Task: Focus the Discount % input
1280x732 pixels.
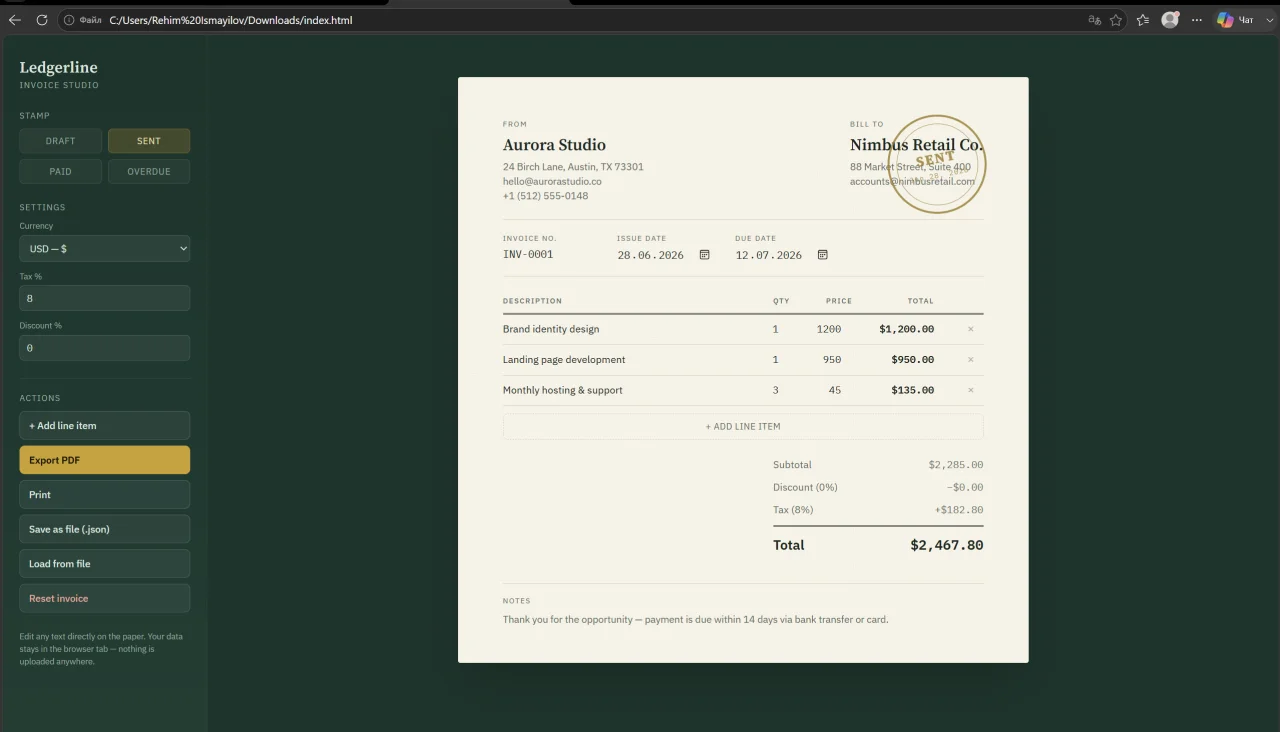Action: (105, 348)
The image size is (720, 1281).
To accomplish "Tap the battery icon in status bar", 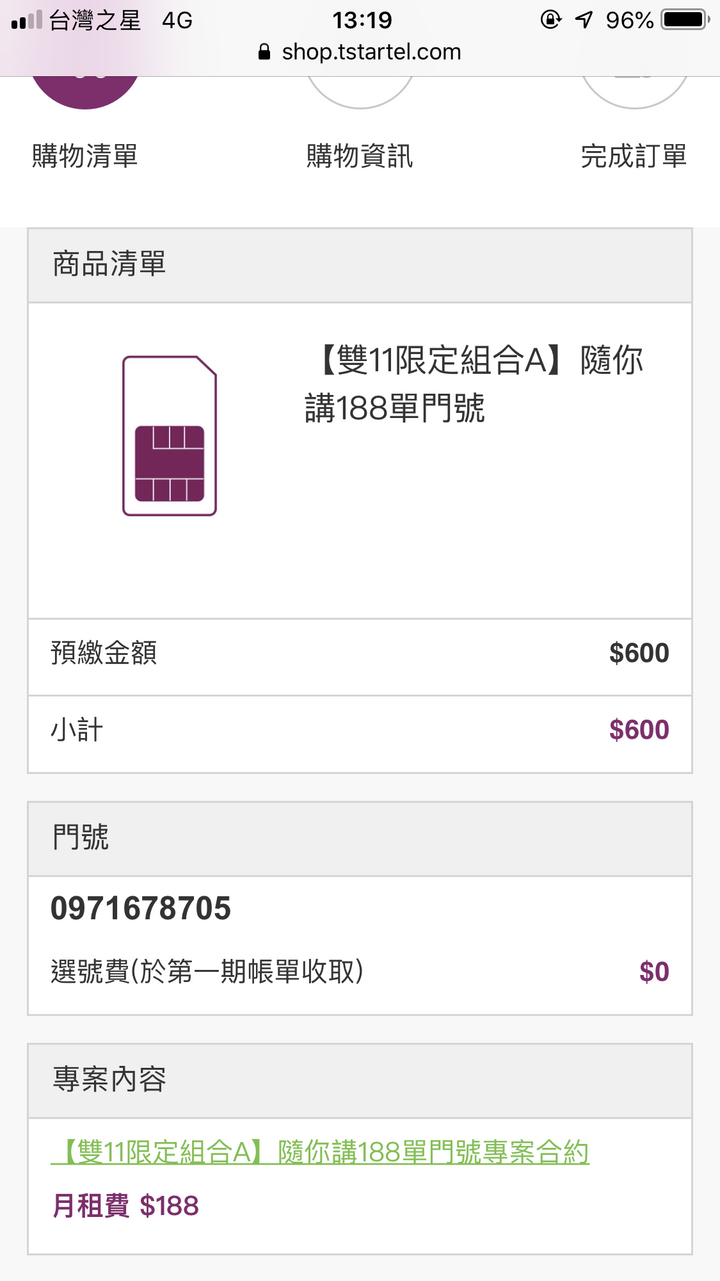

-- What this task involves --
When you reproduce the data shown above, keep each line exact and omit every picture.

-- Answer to this task --
Task: Focus the Discount % input
1280x732 pixels.
Action: (105, 348)
The image size is (720, 1281).
To accomplish "Tap the battery icon in status bar", 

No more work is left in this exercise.